Sentiment: During the stock’s 1000% run from the lows in 2009 to the highs in 2012, the stock was universally loved by analysts, but since last year’s highs, and 2 earnings disappointments in Q2 and Q3, the street has cooled on the stock with 10 Buys, 17 Holds and 3 Sells with an avg 12 month price target of ~$350, or about 3% higher than current levels. Short interest sits near 12 month highs at about 12% of the float.
Fundamentals / Valuation: So we know the big kahuna hedge fund manager, David Einhorn, is short this name. There are some piggyback shorts on the back of his idea as well. His thesis is that Chipotle is too expensive relative to the competition, and expects its margins to be hurt as it tries to compete in a commoditized space.
The bull case rests on robust earnings growth projections, as consensus expectations expect 20% earnings growth over the next 3 years. The stock’s P/E is near the midpoint of its lifetime range:
In that period, though, CMG has averaged earnings growth of around 35%. With a lower growth rate projected of 20%, the lower P/E is of course justified.

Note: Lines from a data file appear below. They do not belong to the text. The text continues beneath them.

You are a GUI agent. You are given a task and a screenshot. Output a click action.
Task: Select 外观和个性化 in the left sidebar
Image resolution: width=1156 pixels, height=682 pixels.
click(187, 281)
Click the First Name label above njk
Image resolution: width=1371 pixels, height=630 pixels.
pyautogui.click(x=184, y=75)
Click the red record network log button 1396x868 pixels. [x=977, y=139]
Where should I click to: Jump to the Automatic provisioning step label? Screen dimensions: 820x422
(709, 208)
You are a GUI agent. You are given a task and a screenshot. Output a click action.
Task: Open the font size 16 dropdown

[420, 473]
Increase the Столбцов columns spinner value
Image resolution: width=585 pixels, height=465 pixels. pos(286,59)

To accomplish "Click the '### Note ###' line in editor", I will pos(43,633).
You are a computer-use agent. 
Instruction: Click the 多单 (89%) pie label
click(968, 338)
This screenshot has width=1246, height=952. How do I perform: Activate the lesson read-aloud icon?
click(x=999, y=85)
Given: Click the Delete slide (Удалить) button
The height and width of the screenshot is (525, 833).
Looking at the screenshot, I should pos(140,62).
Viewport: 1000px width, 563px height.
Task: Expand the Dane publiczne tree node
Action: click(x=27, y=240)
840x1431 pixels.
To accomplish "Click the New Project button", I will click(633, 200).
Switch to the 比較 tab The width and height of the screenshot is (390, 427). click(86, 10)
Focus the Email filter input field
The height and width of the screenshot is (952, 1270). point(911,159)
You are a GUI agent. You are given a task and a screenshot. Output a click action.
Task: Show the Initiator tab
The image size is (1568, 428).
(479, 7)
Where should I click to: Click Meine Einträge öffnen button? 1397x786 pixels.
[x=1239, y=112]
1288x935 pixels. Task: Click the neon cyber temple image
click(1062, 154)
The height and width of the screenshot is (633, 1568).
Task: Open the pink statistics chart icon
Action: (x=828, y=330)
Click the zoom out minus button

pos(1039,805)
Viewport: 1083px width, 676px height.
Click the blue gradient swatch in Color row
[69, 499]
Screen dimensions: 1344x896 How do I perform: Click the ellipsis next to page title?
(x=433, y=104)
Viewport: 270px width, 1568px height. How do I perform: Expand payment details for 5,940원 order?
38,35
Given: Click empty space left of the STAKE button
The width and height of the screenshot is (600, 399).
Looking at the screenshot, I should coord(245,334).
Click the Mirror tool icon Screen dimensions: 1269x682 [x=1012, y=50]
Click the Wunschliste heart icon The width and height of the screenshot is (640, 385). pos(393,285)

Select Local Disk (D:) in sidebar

The multiple still looks a bit rich to me, but far more important for the story is the E. What’s the trend in earnings this year? That’s the crux of the story.
Price Action / Technicals:
The 5 year weekly chart of CMG is a textbook example of what happens to a momentum stock when it breaks a longstanding uptrend:
Ever since that break last year, the stock has traded between the 250 and 350 levels for the most part. For now, the stock looks range bound in that range, though obviously quite a wide range for a volatile stock.
Volatility: May vol at 42 is high but not ridiculous. This stock has made some massive moves on earnings before, but at other times done barely anything. 42 in IV seems about fair. The April IV is off the charts but that can be ignored as the earnings moves happens on expiration. The best way to look at April is simply what the straddles are pricing in as far as an expected move. Expect May vol to come into the low 30’s following the report so roughly 25% depending on the direction and size of the move. Here’s the view of IV30 (red) and HV30 (blue) historically:
OUR VIEW: this is not the sort of stock we would own given the de-celerating growth, high multiple and technical set-up. The options market does not appear to be flashing any major divergence btwn sentiment and current fundamentals and there fore we avoid. The largest trade in the name today was a buyer of the Apr 305/290 Put Spread for 2.00, 700x, could be an outright bearish bet, or some protection, expect that is well out of the money.
We are going to continue to poke around for trades that offer a defined risk way to play into the print that offer a favorable risk/reward. We will post anything that we see.